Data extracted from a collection
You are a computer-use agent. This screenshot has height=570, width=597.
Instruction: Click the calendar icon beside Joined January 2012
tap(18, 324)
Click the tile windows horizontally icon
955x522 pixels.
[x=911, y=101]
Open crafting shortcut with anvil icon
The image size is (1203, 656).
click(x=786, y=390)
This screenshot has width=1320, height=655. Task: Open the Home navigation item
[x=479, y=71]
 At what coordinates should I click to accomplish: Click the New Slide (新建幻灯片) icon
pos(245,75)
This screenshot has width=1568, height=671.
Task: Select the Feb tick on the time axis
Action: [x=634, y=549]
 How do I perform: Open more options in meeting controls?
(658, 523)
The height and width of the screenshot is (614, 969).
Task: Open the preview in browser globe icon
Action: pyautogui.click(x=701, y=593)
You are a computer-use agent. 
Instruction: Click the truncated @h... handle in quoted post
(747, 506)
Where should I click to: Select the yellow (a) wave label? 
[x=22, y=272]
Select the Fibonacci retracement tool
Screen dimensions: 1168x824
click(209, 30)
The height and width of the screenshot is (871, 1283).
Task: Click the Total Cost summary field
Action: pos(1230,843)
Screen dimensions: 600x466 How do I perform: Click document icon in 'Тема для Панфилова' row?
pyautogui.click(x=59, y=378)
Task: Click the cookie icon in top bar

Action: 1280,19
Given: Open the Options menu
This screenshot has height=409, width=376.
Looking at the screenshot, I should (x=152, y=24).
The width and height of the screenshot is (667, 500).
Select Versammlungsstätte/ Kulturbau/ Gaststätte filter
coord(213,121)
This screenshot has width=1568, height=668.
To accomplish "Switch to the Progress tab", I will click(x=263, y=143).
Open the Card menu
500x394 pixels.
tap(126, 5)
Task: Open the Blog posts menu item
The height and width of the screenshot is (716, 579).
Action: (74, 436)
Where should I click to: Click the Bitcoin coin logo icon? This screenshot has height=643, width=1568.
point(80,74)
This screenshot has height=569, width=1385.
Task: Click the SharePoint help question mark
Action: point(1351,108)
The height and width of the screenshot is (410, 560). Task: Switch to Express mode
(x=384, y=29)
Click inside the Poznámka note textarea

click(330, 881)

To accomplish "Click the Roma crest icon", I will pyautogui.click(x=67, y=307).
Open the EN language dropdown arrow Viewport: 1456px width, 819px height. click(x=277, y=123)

What the exercise asks - Tally the lines above that contain "computer"; give only the number.

Exercise output - 2